[[ Provided records open ]]

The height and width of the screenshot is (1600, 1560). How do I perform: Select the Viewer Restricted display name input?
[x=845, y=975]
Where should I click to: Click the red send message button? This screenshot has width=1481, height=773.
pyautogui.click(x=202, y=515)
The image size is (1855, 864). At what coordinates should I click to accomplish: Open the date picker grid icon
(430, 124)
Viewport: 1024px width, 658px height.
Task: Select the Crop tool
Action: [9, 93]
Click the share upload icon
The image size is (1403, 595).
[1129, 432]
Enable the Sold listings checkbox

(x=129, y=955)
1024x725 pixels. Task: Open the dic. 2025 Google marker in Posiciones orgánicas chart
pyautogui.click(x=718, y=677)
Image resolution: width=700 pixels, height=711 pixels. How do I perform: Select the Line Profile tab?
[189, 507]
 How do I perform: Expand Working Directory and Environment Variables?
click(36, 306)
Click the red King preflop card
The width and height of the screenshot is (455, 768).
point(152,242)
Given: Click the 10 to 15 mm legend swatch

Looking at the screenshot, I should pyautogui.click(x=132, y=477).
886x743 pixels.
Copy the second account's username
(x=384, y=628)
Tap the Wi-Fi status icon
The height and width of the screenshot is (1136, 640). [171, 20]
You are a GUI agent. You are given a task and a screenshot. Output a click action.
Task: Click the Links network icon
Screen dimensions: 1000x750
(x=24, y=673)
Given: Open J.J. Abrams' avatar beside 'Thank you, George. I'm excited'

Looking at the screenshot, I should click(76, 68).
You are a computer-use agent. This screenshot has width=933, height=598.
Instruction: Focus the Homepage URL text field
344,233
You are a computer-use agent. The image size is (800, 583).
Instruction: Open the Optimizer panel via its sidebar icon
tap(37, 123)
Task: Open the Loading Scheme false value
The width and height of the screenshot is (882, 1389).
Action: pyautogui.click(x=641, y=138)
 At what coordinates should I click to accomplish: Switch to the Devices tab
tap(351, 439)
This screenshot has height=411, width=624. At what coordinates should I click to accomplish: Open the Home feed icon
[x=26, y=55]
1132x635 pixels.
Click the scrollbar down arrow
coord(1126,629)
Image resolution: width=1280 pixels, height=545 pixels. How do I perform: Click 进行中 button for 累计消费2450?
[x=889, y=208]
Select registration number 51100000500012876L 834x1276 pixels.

[[ Provided records closed ]]

• _Work item_
Search the material above for "computer". Pull out each line where it shows up.

• _Finished task_
You are a computer-use agent. This screenshot has width=933, height=598.
You are a computer-use agent. The image size is (800, 583).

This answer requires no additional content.